TESTIMONIO DE FELICIDAD

Súbditos de la noche mientras el viento estremece las ventanas… se escucha el sonido de los neumáticos al entrar en contacto con el asfalto húmedo desde el otro lado de la calle… una habitación de paredes blancas observando un punto en el que se concentra toda la atención.
Un punto envuelto de sábanas azules en contraste con una colcha teñida de tintes anaranjados que no se percatan en su totalidad ante la ausencia de luz… una cama donde se resume uno de los momentos más especiales por los que puede pasar un ser humano a lo largo de su vida…

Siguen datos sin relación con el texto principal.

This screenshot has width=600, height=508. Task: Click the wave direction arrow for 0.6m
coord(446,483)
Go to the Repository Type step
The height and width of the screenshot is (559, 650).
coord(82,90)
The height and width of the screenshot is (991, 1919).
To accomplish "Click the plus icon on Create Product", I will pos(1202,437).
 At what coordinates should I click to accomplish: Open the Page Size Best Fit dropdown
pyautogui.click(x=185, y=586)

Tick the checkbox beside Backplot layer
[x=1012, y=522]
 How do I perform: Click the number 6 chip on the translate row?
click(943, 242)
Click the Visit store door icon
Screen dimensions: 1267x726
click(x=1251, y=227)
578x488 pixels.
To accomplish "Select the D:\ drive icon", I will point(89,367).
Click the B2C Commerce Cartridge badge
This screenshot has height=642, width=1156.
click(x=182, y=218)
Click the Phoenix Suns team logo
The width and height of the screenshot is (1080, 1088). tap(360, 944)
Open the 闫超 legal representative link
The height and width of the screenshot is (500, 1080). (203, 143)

Una colchón sobre el que reposan dos cuerpos, uno frente al otro, despojados de sus ropas… manteniendo un contacto que va más allá de lo puramente físico. Debajo de esas telas confidentes de todos y cada uno de los sueños, siempre dispuestas a establecer una protección (y nunca barrera) a todo aquel que se aloje dentro de ellas…
Pues bien, es en ese núcleo, en un momento y lugar concretos, donde esas dos personas se intercambian las miradas, las caricias, los besos… dando pie en muchas ocasiones a algún que otro arrebato pasional evidentemente imposible de negar, se convierte en algo más que a un simple lecho de complicidad.
SEÑORAS y SEÑORES, ¡en ese lugar se llora y se ríe! Pero de verdad. Como tambié se da paso a rincones de la memoria que sólo descubres ante tu pareja, y aunque parezca contradictorio, también te permite desconectar por completo de todas las preocupaciones que te atañen en el exterior. Te das cuenta que tienes delante de ti lo más aprecias en esta vida, y que a la mínima ausencia de ello tus sentidos se desatan en busca de aquello que por naturaleza les satisface: los recuerdos, el perfume en la almohada, el olor corporal en tus manos, la necesidad de abrazar a alguien y una habitación enorme con todo tipo de lujos que no cobran sentido alguno sin la persona a la que amas… porque, aunque parezca mentira, el amor existe por muy difícil que sea creer en ello. Yo lo estoy viviendo junto a la persona que más quiero y aprovechando cada minuto que puedo para compartirlo con el.
No pretendo alargarme mucho más, simplemente decirles que no se rindan, que no pierdan la esperanza, que no se den por vencidos nunca. El placer que se siente al levantarse junto a una persona así, (que nunca hubiera pensado encontrar) me deja en mi consciencia una idea muy clara… “ahora se porque vale la pena vivir”… y de esta forma te vas incorporando a un nuevo día mientras el sol va invadiendo las rendijas de las persianas, las cuales van dando paso al amanecer dentro de esa blanca habitación. El viento ha cesado, se escuchan ruidos del exterior, la calle va cobrando vida mientras que la simpática vecina se pone a cocinar con al radio de fondo, lo que te recuerda que… ¡el hambre no entiende de treguas! Jejeje. Saludos a todos.
Muchas gracias por todo amor, eres genial.